The protein galectin-3 (Gal-3) might play a key role in the development of endometriosis, a study suggests. Moreover, blocking this protein may be a possible treatment strategy.
It’s not entirely clear what causes endometriosis, even though it is a fairly common condition, affecting as many as 1 in 10 women of reproductive age. The most widely accepted theory is that endometriosis is caused by retrograde menstruation — when uterine tissue flows into the abdominal cavity instead of out of the body. Endometrial cells then adhere where they aren’t supposed to and start to grow.
Based on this theory, angiogenesis — the process by which new blood vessels are made — is critical to the development of endometriosis.
This idea led investigators to look into Gal-3, a protein that’s been demonstrated to promote the growth of new blood vessels. A previous study had shown that there’s an excess of Gal-3 in human endometriosis lesions, so they hypothesized that this protein might be helping drive the development of the disease.
To test this, the researchers tried to induce endometriosis in wild-type mice and in mice lacking the gene that encodes Gal-3. Nearly all of the wild-type mice (94.7%) developed endometriosis-like lesions, and those lesions had high levels of Gal-3 in them. However, more than a third of the mice lacking Gal-3 didn’t develop lesions (38.8%).
In the lesions that did develop in mice lacking Gal-3, there were lower levels of angiogenesis markers and inflammatory cells like macrophages compared to wild-type mice. These data suggested that Gal-3 is indeed an important driver of endometriosis, at least in this animal model.
The researchers then tested whether Gal-3 could be therapeutically targeted to improve the course of the disease. They used Gal3C, a piece of the Gal-3 protein that can basically block its action. The investigators were particularly interested in using this protein fragment because they had recently developed a method to produce it quickly and cheaply.

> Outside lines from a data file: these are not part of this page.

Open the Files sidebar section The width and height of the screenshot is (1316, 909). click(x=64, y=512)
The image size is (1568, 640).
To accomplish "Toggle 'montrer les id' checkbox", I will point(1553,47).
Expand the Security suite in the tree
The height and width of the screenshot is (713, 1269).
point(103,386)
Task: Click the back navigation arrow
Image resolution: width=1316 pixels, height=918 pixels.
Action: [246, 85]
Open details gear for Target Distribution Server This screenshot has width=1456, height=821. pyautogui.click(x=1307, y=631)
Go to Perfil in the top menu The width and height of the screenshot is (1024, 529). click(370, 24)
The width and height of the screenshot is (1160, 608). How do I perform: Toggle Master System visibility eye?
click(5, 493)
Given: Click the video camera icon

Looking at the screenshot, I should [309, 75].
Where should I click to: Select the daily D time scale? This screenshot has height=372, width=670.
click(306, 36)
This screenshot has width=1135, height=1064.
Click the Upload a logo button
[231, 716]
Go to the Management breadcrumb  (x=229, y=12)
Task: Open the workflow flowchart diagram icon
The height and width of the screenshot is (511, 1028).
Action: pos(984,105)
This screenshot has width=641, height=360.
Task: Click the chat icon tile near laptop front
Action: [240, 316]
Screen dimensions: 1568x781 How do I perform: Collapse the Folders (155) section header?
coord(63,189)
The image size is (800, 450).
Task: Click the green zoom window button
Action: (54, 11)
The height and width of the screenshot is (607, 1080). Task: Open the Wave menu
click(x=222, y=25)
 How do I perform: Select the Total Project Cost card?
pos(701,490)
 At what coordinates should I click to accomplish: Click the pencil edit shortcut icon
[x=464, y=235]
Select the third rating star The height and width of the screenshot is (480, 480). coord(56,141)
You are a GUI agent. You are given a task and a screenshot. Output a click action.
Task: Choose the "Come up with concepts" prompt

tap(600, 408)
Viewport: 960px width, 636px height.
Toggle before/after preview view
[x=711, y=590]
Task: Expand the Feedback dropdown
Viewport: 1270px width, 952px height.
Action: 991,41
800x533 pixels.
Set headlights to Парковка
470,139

When mice with endometriosis were treated with Gal3C, over half the lesions disappeared; those that remained were smaller than those of control mice. Additionally, the lesions of Gal3C-treated mice had similar changes in inflammatory cells and signaling proteins as the mice lacking Gal-3.
The Gal3C caused no observable toxicity in the treated mice.
“Gal-3 significantly contributes to the establishment, growth and development of endometrial lesions,” the researchers concluded. Additional research may further clarify exactly what causes endometriosis and how it can be therapeutically targeted to treat people.